In connection with the pricing of the notes, the Company entered into privately negotiated cash convertible note hedge transactions with one or more of the initial purchasers of the notes or their respective affiliates (the “option counterparties”). The initial strike price of the cash convertible note hedge transactions is approximately $15.63 per share of common stock (the same as the initial conversion price of the notes). The Company also entered into privately negotiated warrant transactions with the option counterparties, with an initial strike price of approximately $18.94 per share of common stock. If the initial purchasers exercise their over-allotment option, the Company may increase the size of the cash convertible note hedge transactions and enter into additional warrant transactions.
The cash convertible note hedge transactions are expected to offset cash payments due upon conversion of the notes in excess of the principal amount thereof in the event that the market value per share of common stock at the time of conversion of the notes is greater than the strike price under the cash convertible note hedge transactions. If, however, the market price per share of common stock exceeds the strike price under the warrant transactions as well at the time they are exercised, there would be dilution from conversion of the notes to the extent the then-current market price per share of common stock exceeds the strike price under the warrant transactions.
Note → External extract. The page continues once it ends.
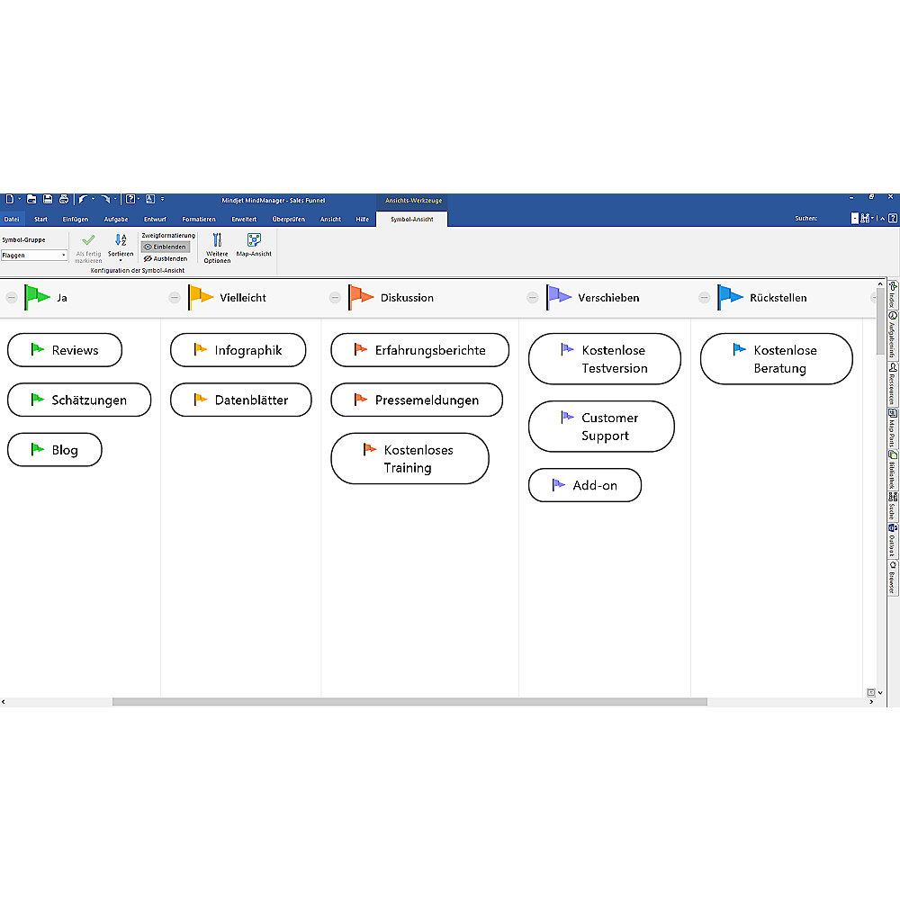Viewport: 900px width, 900px height.
Task: Select the Customer Support topic card
Action: click(601, 427)
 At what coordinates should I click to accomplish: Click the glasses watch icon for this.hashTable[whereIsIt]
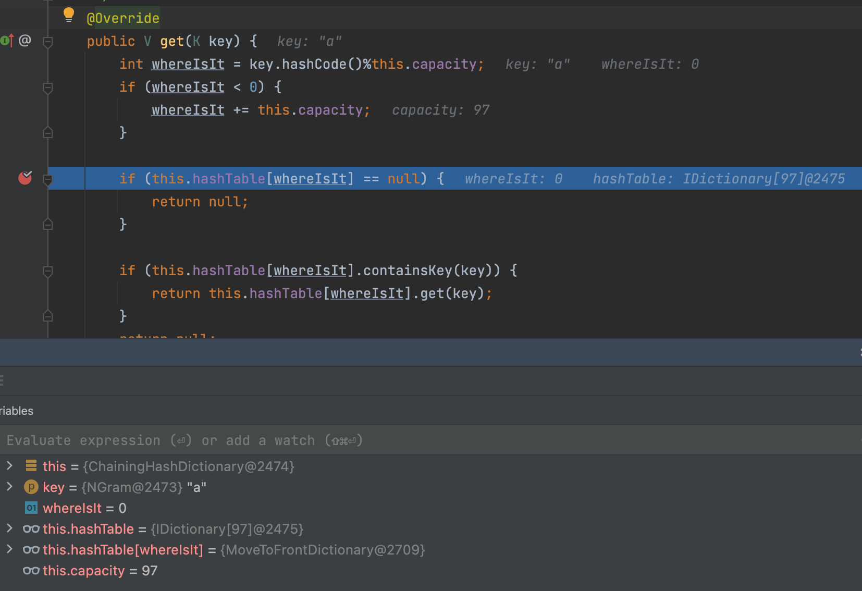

In connection with establishing their initial hedge of the cash convertible note hedge and warrant transactions, the option counterparties have advised the Company that they or their affiliates expect to enter into various derivative transactions with respect to the Company’s common stock concurrently with or shortly after the pricing of the notes. This activity could increase (or reduce the size of any decrease in) the market price of the Company’s common stock or the notes at that time. In addition, the option counterparties have advised the Company that they or their affiliates may modify their hedge positions by entering into or unwinding various derivatives with respect to the Company’s common stock and/or purchasing or selling the Company’s common stock or other securities of the Company in secondary market transactions following the pricing of the notes and prior to the maturity of the notes (and are likely to do so during any observation period related to a conversion of notes). This activity could also cause or avoid an increase or a decrease in the market price of the Company’s common stock or the notes.
AMRI estimates that the net proceeds from the offering of the notes will be approximately $125.8 million (or approximately $145.3 million if the initial purchasers exercise their over-allotment option in full), after deducting the initial purchasers’ discounts and commissions and the estimated offering expenses payable by AMRI. AMRI expects to use a portion of the net proceeds from the offering of the notes to pay the cost of the cash convertible note hedge transactions (after such cost is partially offset by the proceeds from the sale of the warrants). The remaining net proceeds from the offering may be used for working capital and other general corporate purposes, including to fund possible acquisitions of, or investments in, complementary businesses, products, services, technologies and capital expenditures.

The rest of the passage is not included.